---------- Excerpt ----------

After ten years of the Kalamazoo Promise, I got to see firsthand, what a beautiful gift it is. I ran into my former neighbors last night. They had their 18-year-old son with them. Their daughters are both in college now, thanks largely to the Kalamazoo Promise. I will never forget the day they moved in 9 years ago. Fresh from open country spaces in Vicksburg, to a neighborhood within the Kalamazoo city limits. The draw was this community and the gifts it gives its students.

There is no question that the Kalamazoo Promise is more like a dream than a promise. For many young parents, who are squirreling their money away in 529s, money market savings, or in the old mattress, this incredible offering eases the stress and enriches the family. Yet, even with the obstacle of tuition payments removed, some students and families do not take advantage of the wonderful things Kalamazoo is offering. Maybe they just don’t know. Struggling students or those with lower grades need to understand that alongside the Kalamazoo Promise are a myriad of networks ready to assist in realizing the dream. This community takes care of its students. Unlike many others, Kalamazoo puts education as Priority ONE, and sees it as a valuable asset to sustaining its infrastructure for years to come.

So what is the hold up? Why is it that some families aren’t using this to their utmost advantage?

----------

Stated problem 1:
Turn the paragraph of the Kalamazoo Promise excerpt that begins "There is no question" into a bulleted list that keeps its main facts.
The Kalamazoo Promise excerpt and the entries that follow it are unrelated.

---------- Input ----------

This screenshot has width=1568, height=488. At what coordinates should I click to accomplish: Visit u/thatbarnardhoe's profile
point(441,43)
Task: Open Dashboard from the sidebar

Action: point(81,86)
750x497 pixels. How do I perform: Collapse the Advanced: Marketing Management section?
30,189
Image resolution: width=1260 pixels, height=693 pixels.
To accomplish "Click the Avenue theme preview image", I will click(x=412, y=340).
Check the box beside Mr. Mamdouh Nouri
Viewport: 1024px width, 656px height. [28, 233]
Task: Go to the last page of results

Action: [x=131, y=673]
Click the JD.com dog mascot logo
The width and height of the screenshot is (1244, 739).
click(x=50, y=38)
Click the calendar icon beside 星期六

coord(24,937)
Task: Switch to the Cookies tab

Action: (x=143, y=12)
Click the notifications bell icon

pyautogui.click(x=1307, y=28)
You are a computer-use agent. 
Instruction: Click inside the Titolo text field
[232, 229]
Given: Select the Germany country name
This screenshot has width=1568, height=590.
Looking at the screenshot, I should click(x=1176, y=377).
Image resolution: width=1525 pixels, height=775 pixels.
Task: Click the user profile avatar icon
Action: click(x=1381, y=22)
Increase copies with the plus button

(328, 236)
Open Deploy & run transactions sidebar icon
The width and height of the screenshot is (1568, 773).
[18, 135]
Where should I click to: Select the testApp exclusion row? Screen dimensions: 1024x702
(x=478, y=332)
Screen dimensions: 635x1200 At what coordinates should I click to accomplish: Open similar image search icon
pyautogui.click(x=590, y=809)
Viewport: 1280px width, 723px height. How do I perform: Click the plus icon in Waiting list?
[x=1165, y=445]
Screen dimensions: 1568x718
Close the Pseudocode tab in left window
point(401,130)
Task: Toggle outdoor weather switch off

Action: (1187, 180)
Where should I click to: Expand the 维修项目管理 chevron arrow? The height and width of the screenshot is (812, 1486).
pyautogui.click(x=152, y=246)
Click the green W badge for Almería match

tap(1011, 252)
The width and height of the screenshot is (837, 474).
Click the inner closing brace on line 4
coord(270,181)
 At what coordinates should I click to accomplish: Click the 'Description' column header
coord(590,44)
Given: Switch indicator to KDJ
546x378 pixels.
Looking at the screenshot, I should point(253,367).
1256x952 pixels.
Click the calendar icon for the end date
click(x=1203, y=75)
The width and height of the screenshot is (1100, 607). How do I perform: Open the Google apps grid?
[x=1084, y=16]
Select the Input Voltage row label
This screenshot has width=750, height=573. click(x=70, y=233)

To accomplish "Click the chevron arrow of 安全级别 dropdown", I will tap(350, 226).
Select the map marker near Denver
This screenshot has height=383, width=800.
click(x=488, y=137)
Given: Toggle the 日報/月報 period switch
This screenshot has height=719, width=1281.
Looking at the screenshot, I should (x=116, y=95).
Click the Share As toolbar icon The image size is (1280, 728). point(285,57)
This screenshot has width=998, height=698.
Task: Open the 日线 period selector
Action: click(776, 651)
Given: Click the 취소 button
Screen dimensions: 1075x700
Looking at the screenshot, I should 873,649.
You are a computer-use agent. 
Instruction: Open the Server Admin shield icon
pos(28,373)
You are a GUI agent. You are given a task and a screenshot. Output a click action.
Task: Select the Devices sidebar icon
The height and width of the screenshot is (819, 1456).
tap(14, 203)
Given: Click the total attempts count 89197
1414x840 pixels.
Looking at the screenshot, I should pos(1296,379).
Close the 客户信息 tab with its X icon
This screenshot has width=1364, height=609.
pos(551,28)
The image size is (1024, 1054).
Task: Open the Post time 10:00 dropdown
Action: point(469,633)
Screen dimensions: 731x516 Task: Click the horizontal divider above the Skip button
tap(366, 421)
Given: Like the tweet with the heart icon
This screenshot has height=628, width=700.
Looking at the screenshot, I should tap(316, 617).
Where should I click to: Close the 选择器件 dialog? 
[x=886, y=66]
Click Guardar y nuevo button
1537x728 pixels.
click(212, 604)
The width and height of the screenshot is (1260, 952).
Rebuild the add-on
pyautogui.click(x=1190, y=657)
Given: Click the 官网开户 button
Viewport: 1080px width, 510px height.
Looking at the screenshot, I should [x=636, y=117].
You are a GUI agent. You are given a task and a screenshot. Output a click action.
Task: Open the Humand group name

----------

Stated problem 2:
In the entries, edit the lines from the one containing "At what coordinates should I click to accomplish: Click" through the one containing "Looking at the screenshot, I should (x=116, y=95).", swapping "Denver" for "Austin" and leaving everything else unchanged. Give back only those lines.

Worked answer 1:
- The Kalamazoo Promise is more like a dream than a promise.
- For young parents saving in 529s, money market savings or the mattress, it eases stress and enriches the family.
- Even with tuition payments removed, some students and families don't take advantage of what Kalamazoo offers, perhaps because they don't know.
- Struggling students or those with lower grades should understand that many networks stand ready to help them realize the dream.
- The community takes care of its students. Kalamazoo makes education Priority ONE and sees it as a valuable asset for sustaining its infrastructure for years to come.

Worked answer 2:
 At what coordinates should I click to accomplish: Click the 'Description' column header
coord(590,44)
Given: Switch indicator to KDJ
546x378 pixels.
Looking at the screenshot, I should point(253,367).
1256x952 pixels.
Click the calendar icon for the end date
click(x=1203, y=75)
The width and height of the screenshot is (1100, 607). How do I perform: Open the Google apps grid?
[x=1084, y=16]
Select the Input Voltage row label
This screenshot has width=750, height=573. click(x=70, y=233)

To accomplish "Click the chevron arrow of 安全级别 dropdown", I will tap(350, 226).
Select the map marker near Austin
This screenshot has height=383, width=800.
click(x=488, y=137)
Given: Toggle the 日報/月報 period switch
This screenshot has height=719, width=1281.
Looking at the screenshot, I should (x=116, y=95).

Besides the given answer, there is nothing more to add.